Primeiro revés judicial para novo decreto anti-imigração de Trump

Washington, 11 Mar 2017 (AFP) - O novo decreto migratório do presidente Donald Trump enfrentou seu primeiro obstáculo judicial quando um juiz federal suspendeu provisoriamente a medida para a esposa e o filho de um refugiado sírio nos Estados Unidos.

Paralelamente, várias organizações de defesa dos direitos civis e dos refugiados anunciaram que apresentarão um recurso na justiça contra o decreto, que será analisado em 15 de março, na véspera da sua entrada em vigor.

O juiz federal de Wisconsin, William Conley, considerou na sexta-feira, em uma decisão preliminar que se aplica apenas a um sírio que tinha recebido asilo no país e à sua família, que a parte demandante "corre o risco de sofrer um dano irreparável" se o decreto for aplicado.

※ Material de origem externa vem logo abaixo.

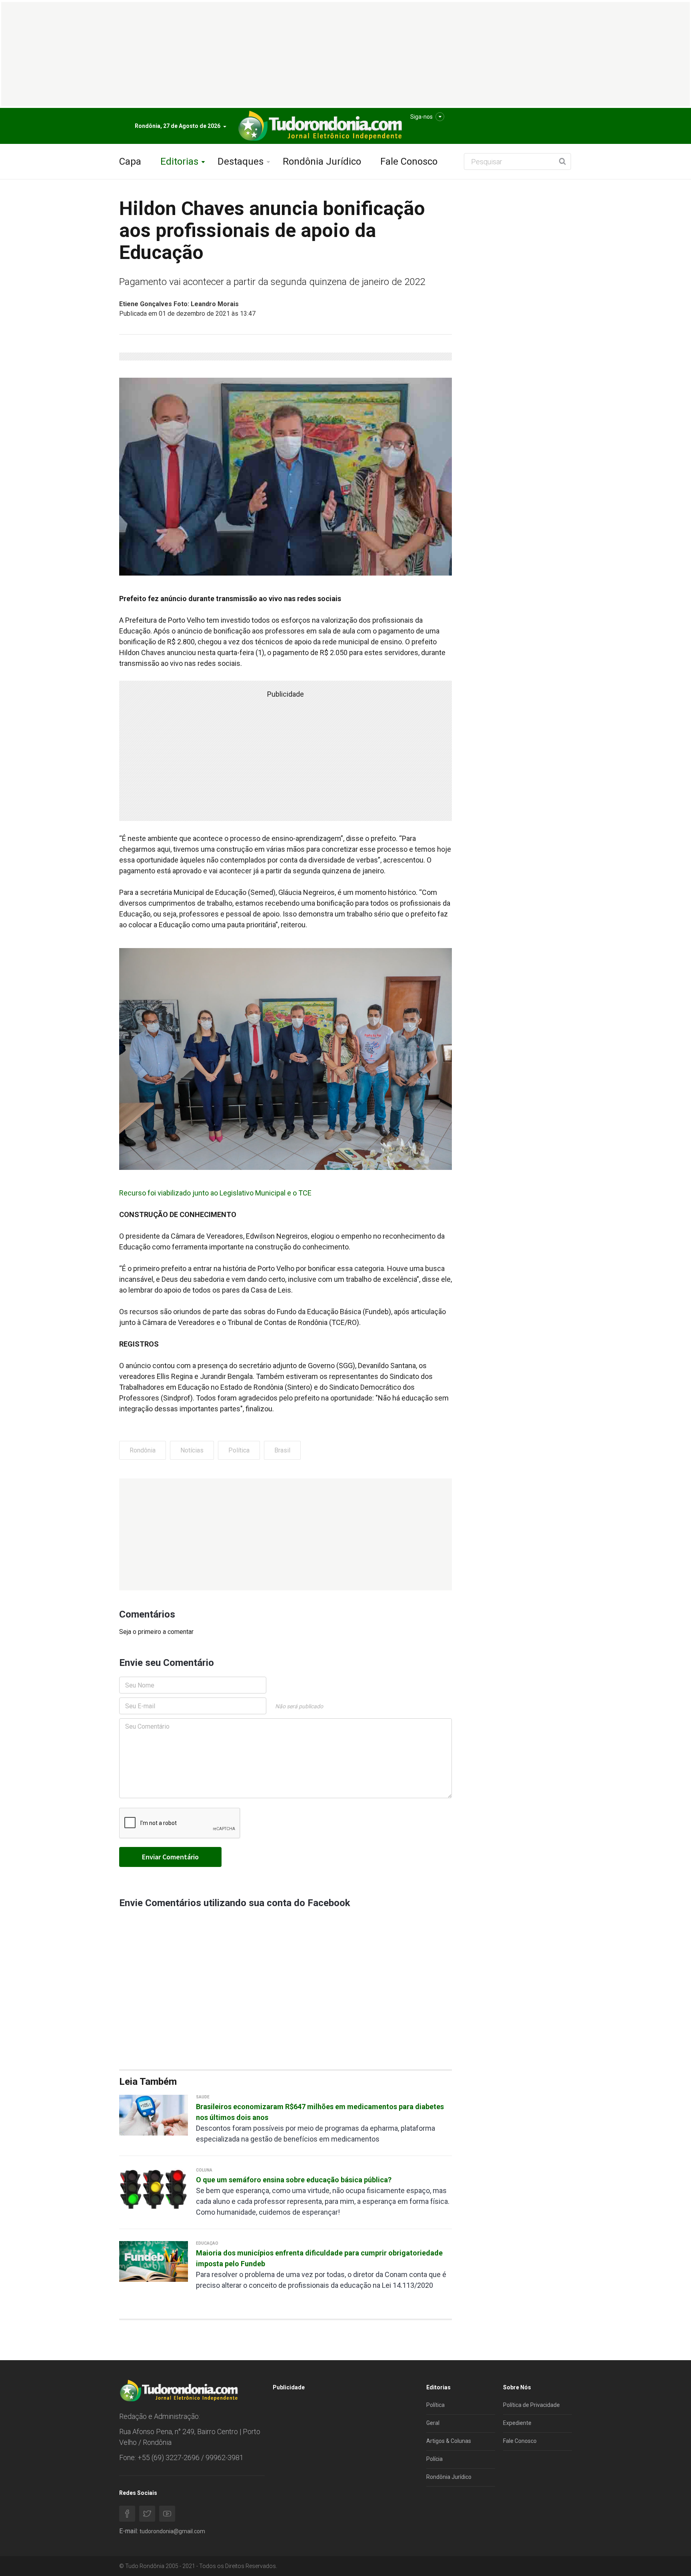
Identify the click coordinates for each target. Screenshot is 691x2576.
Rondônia (143, 1450)
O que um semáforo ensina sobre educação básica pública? (293, 2180)
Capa (130, 161)
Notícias (192, 1450)
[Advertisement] (285, 1534)
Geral (432, 2423)
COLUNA (204, 2170)
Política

O processo do muçulmano que fugiu da guerra na Síria em 2014 para evitar uma "morte quase certa", segundo os documentos enviados ao tribunal, recebeu o estatuto de refugiado nos Estados Unidos, e depois apresentou o pedido de asilo para sua esposa e sua filha, que permanecem em Aleppo.

Seu pedido estava a ponto de ser aceito quando foi inviabilizado pelo decreto antimigratório de Trump, que também proíbe a entrega de vistos durante 90 dias a cidadãos de Irã, Líbia, Síria, Somália, Sudão e Iêmen.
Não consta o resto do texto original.